== ACTION ITEM ==
An exact transcription of the lines from the one holding "This screenshot has width=826, height=699." to the end of the entries below, and nothing more, is the required answer. Please omit the pictures.

Recorded data

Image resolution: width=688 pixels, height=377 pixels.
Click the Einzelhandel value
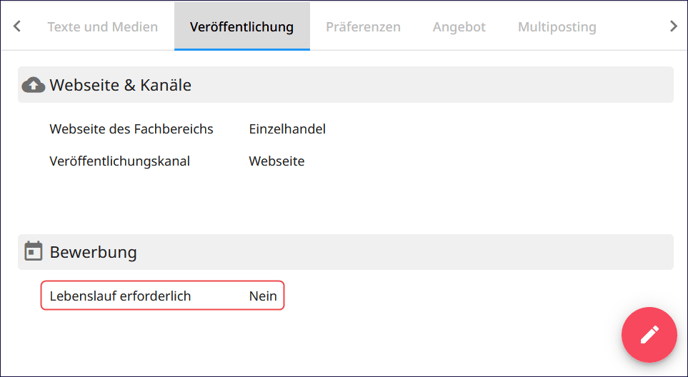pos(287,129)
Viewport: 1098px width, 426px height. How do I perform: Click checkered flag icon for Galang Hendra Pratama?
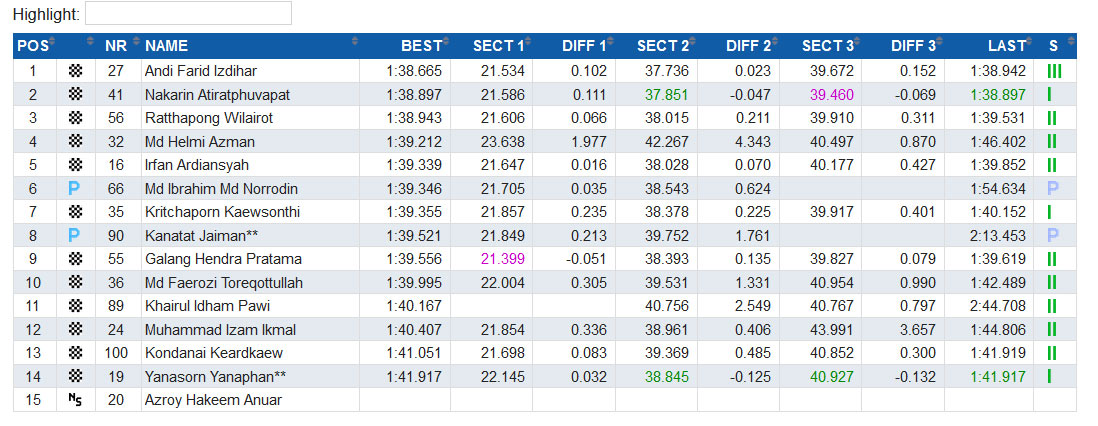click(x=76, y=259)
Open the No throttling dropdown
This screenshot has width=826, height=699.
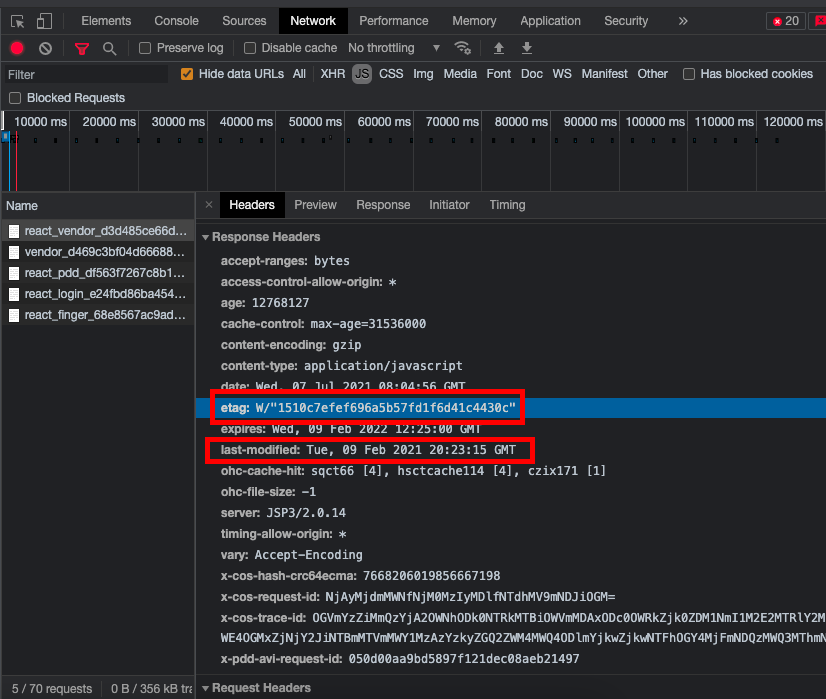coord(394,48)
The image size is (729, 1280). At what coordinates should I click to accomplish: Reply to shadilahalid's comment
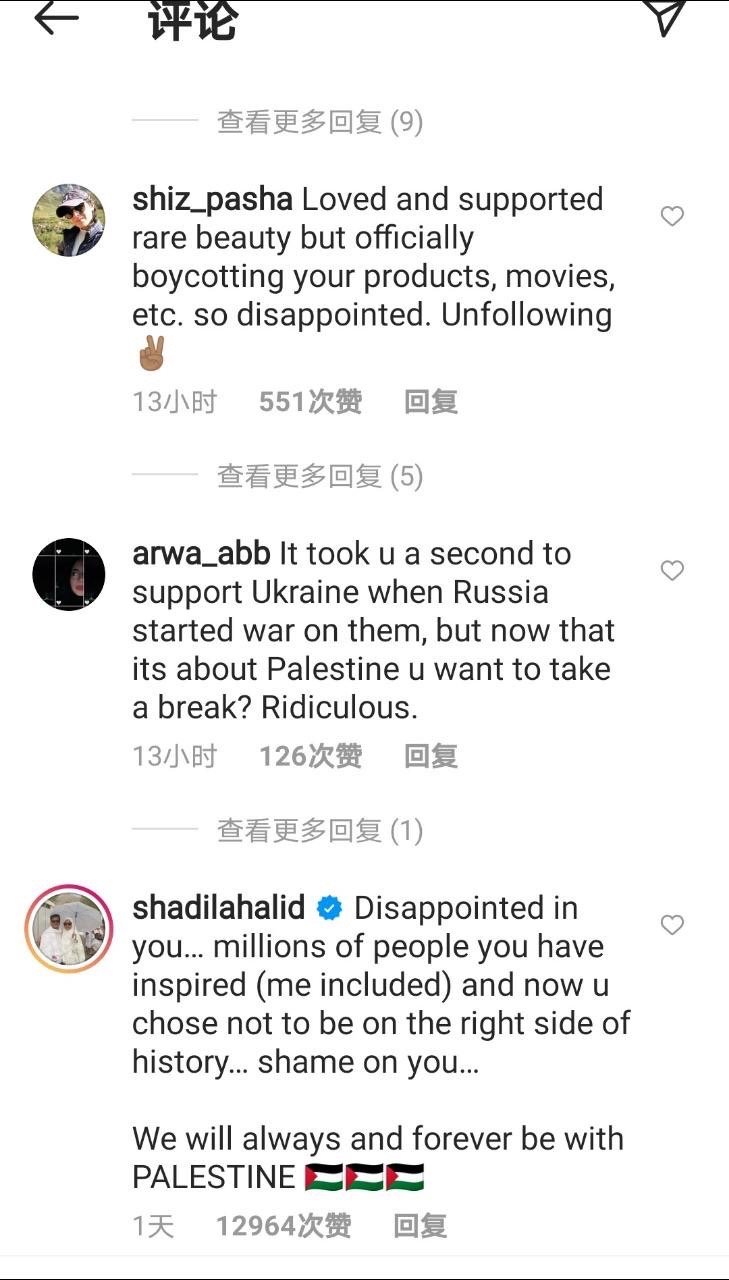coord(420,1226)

== RESPONSE TO THIS TASK ==
This screenshot has width=826, height=699.
coord(394,48)
The image size is (729, 1280). At what coordinates should I click to accomplish: Reply to shadilahalid's comment
coord(420,1226)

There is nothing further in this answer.